Retype the stretch of the epidemiology passage from "Today, when faced" through "of biological warfare." word for word.

#### Supplied passage:
- - - - - - -
To address epidemics, bioterror attacks, and other public health crises—fictional or real—it’s also critical to have trained epidemiologists on hand. Epidemiology is the study of how diseases spread through populations. Figuring out how to stop them doesn’t require knowing the causative agent. For example, John Snow, the father of epidemiology, stopped a deadly cholera epidemic in London in 1854 by going door-to-door, asking who was sick and who was healthy, and creating a map of the cases. By doing this, he figured out that the disease was spread by water. He stopped the epidemic when he removed the pump handle to a contaminated well.

Today, when faced with a new bio-threat, the Centers for Disease Control and Prevention (CDC) sends a team of trained epidemiologists to investigate the source, mode of transmission, incubation period, and other relevant factors. In fact, the CDC began training epidemiologists in its Epidemic Intelligence Service during the Korean War, in response to the threat of biological warfare.
- - - - - - -
#### Information:
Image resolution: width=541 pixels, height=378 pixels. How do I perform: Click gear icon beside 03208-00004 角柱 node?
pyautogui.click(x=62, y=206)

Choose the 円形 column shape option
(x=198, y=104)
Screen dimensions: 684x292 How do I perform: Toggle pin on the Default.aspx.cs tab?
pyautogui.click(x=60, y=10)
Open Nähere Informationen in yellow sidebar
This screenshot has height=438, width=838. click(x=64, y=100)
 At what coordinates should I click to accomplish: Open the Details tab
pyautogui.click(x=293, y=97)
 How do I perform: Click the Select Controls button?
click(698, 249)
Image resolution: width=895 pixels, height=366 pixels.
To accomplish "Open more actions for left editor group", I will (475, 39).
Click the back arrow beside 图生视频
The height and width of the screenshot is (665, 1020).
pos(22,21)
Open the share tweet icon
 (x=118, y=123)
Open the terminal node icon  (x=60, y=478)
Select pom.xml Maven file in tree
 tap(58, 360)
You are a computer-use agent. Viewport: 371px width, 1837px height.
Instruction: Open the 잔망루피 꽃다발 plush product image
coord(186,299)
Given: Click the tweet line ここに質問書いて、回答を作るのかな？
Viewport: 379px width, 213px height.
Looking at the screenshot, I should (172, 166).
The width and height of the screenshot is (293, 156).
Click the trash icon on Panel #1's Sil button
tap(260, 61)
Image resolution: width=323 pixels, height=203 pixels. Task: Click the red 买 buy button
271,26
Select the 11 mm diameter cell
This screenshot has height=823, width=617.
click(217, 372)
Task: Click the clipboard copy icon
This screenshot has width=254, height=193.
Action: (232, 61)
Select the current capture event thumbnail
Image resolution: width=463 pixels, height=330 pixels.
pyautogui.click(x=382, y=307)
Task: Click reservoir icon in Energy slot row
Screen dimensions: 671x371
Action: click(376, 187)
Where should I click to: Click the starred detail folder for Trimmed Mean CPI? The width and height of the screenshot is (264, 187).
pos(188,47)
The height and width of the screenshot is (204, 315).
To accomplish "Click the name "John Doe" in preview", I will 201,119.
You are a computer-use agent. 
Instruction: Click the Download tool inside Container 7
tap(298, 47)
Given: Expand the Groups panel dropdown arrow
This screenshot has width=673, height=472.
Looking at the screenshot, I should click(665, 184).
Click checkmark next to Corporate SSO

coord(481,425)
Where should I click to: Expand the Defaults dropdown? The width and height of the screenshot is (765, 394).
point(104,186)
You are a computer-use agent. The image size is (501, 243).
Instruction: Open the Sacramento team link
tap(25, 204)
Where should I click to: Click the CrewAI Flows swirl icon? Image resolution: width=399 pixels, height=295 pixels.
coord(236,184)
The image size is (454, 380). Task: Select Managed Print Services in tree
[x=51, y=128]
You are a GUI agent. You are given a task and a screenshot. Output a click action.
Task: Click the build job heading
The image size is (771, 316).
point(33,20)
- - - - - - -
#### Reply:
Today, when faced with a new bio-threat, the Centers for Disease Control and Prevention (CDC) sends a team of trained epidemiologists to investigate the source, mode of transmission, incubation period, and other relevant factors. In fact, the CDC began training epidemiologists in its Epidemic Intelligence Service during the Korean War, in response to the threat of biological warfare.